Thomas Russ tar at ISI.EDU
Fri Oct 3 13:43:45 PDT 2008

On Oct 3, 2008, at 4:05 AM, emanu.storti at wrote:

> Thank you for your reply, I'm trying to get used to think in terms of
> Open World Assumption.
> I'm wondering if it is possible to "close" an
> instance, that is whether an instance can be constrained to have
> properties with a specific cardinality (I mean, at instance level,
> rather than at  class level).
> An example:
> m3 could be described with a
> datatype property maxNumberOfTask = "2": so it should have only 2 task
> connected (that is, the cardinality of "specifies" property must be
> exactly 2).
> It's different from saying that its class "specifies
> exactly 2 tasks", because I'd like to specify this from instance to
> instance.

You would do that by making the instance belong to a type with that  
restriction.  You can create an anonymous type for this purpose if you  
like.  That gives you the restriction at the instance level:

   m3  type  (specifies exactly 2)

> My class "Classification_Method" should be "the set of all
> instances that "specifies"  the task "classification" AND that have
> "specifies" property with a cardinality defined by the instances
> themselves, as the value of maxNumberOfTask.

Well, you can't use the value of a property as part of the restriction  
definition in OWL.  This was possible in the Loom language, using some  
of the first-order escape forms and also relying on closed world  
reasoning.  But in OWL, you can't do it.

> Classification_Method=
> (specifies_task HAS "classification") AND (specifies_task EXACTLY (the
> value of the property maxNumberOfTask, different from instance to
> instance))

This is not expressible using OWL.

> My question is: is it feasible to restrict a class using
> the value of its instances properties?

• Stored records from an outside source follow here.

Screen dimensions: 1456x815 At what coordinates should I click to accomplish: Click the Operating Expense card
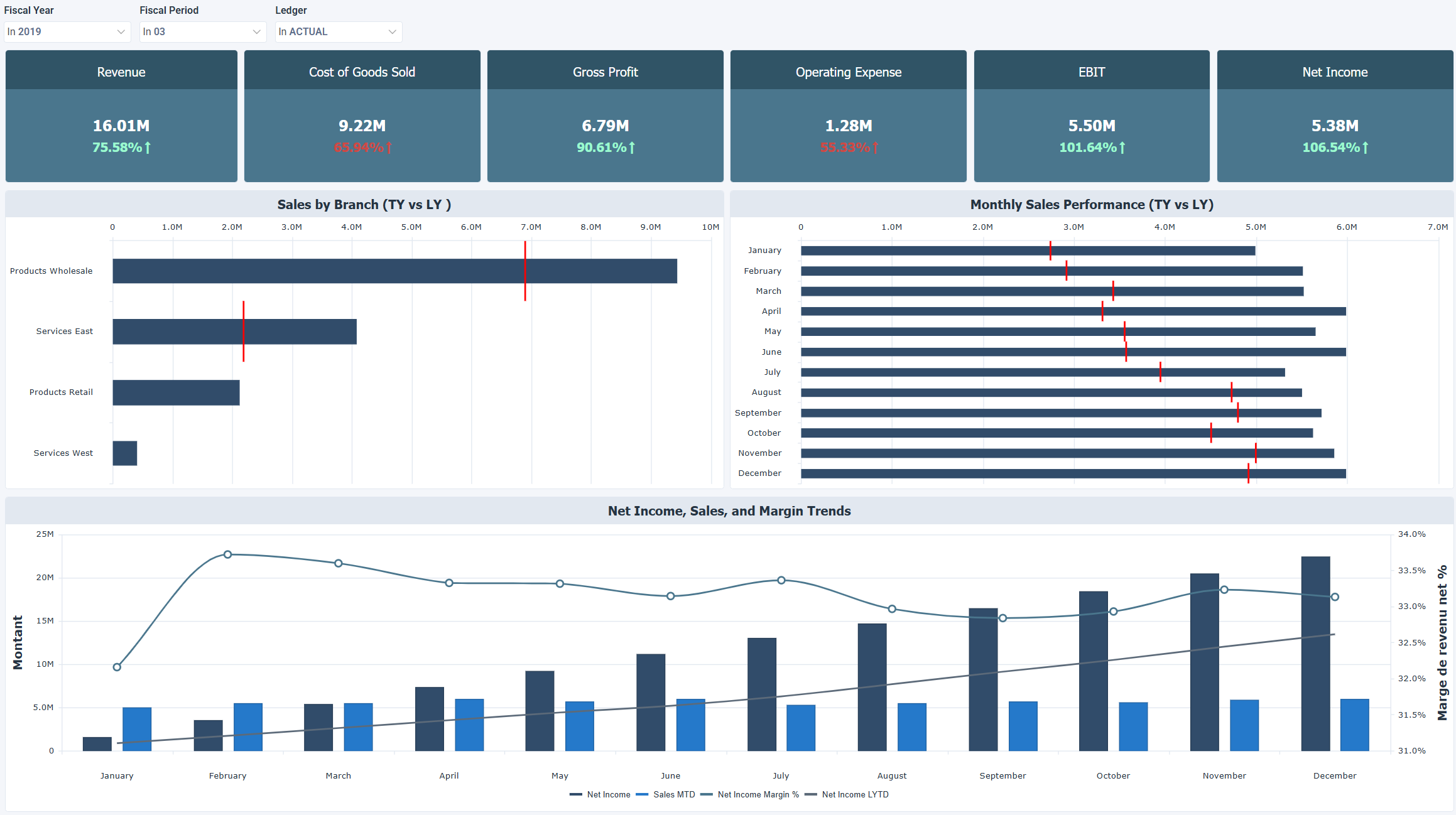click(848, 116)
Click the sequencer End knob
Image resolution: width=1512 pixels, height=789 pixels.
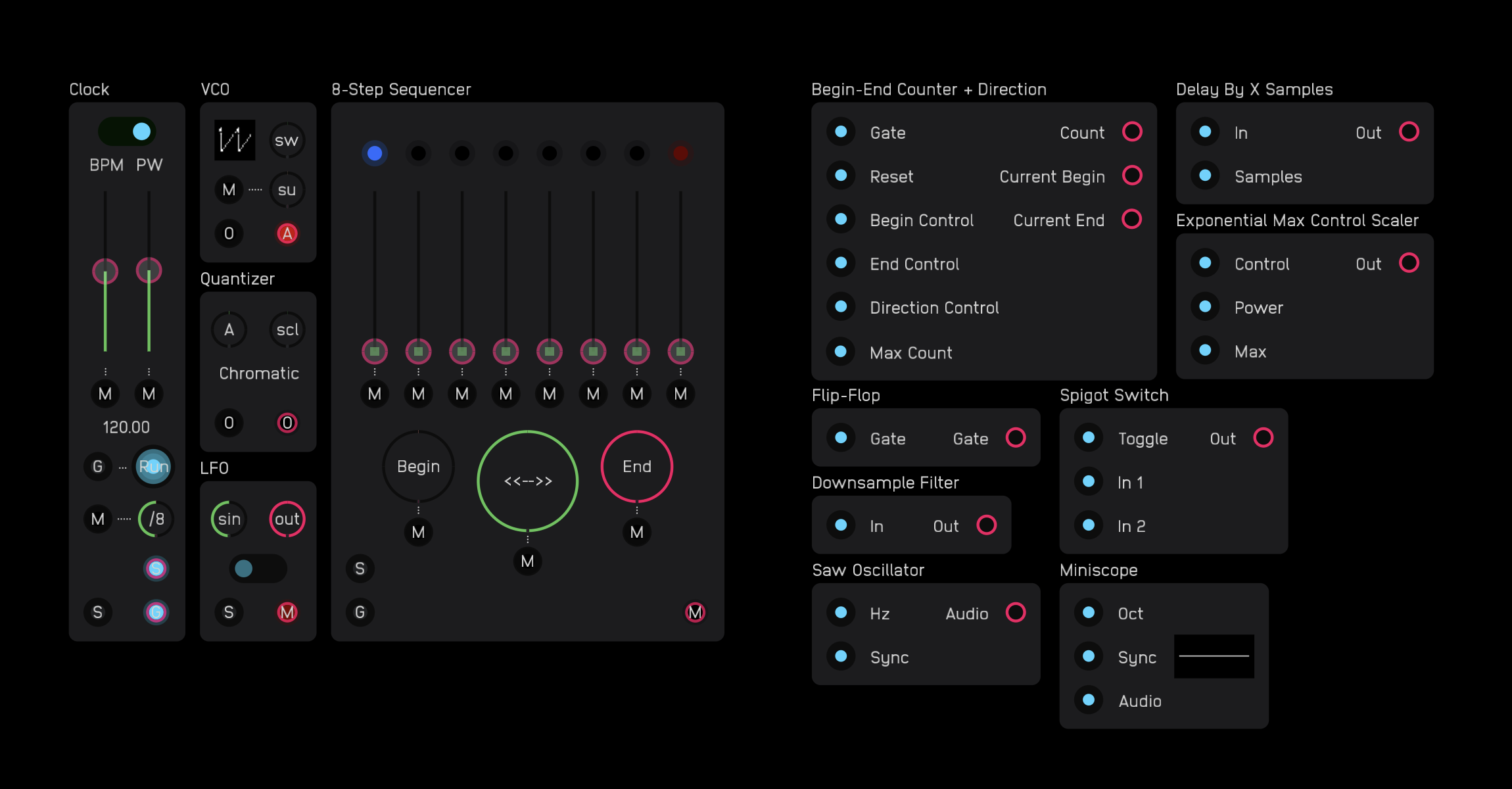636,466
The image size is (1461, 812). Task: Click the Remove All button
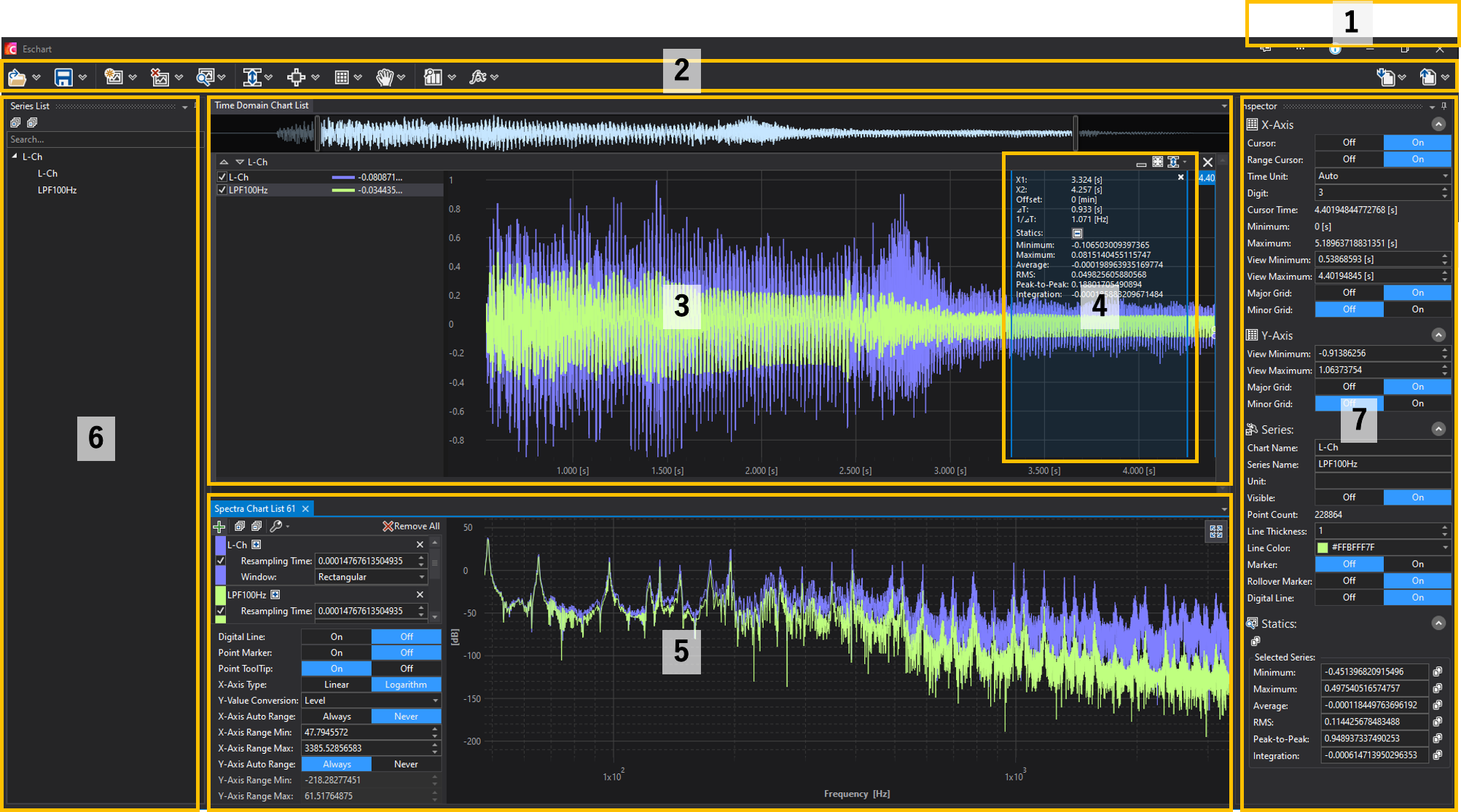pyautogui.click(x=411, y=526)
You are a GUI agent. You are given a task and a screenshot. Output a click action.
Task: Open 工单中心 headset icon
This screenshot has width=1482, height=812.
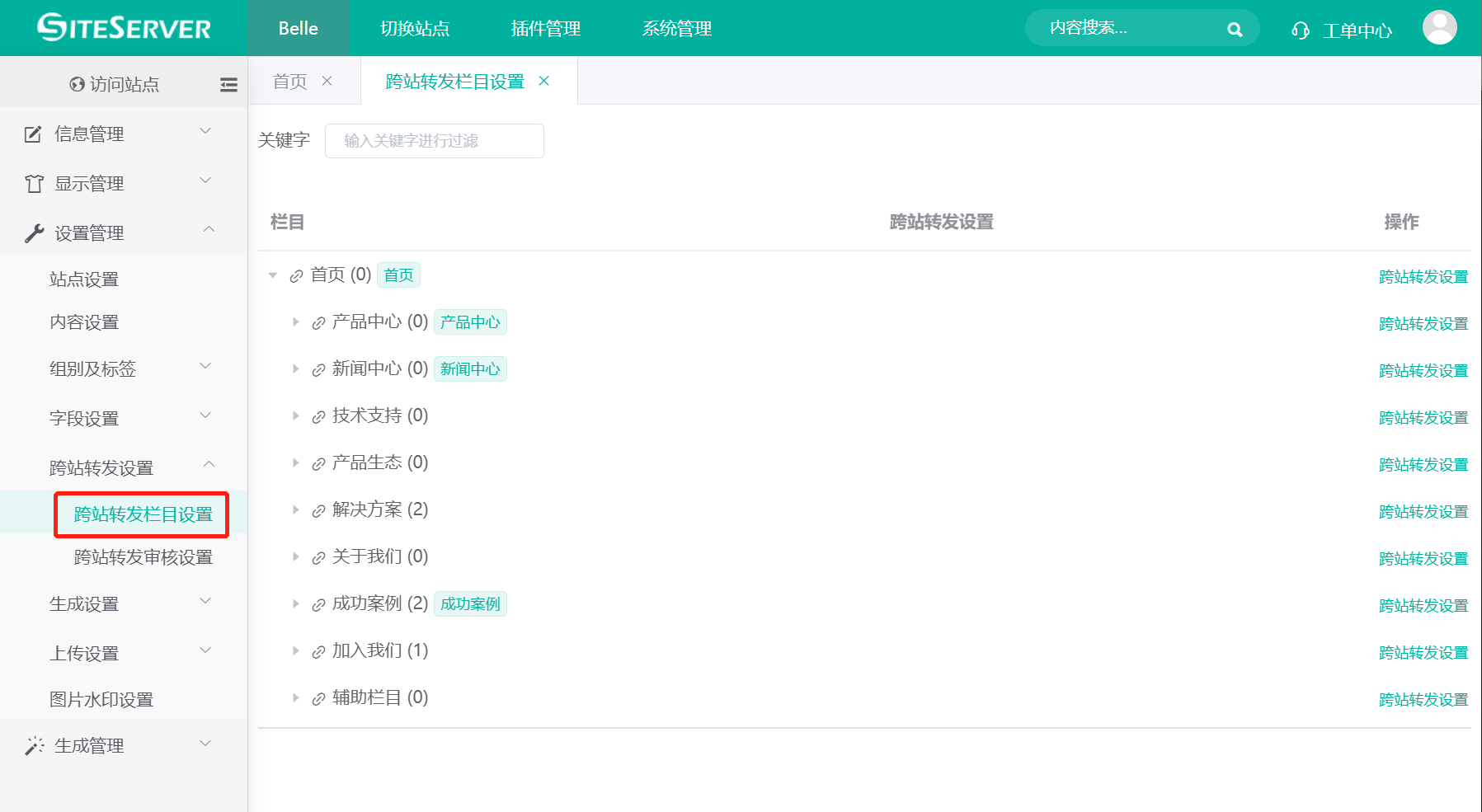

It would mean that an instance
> must be semantically "self-coherent" to join that class (or, in other
> words, everything about that instance  has been said).

Well, that seems to rely on closed-world reasoning, which is also not  
supported in OWL.

> The last
> question is: I would like to define concept and relations using a
> formalism, in order to have a high level representation of the  
> ontology
> and also to describe it in my thesis with a human-readable syntax
> (unlike RDF/XML).
> Is there a standard logic language to do this? Maybe
> should I use DL standard representation?
> Where can I find any
> resources to learn how to use the syntax?

Well, there are various alternative syntaxes for OWL, such as the  
Manchester Syntax, Turtle Syntax, Compact OWL, etc.

Whether that will do what you want is an open question.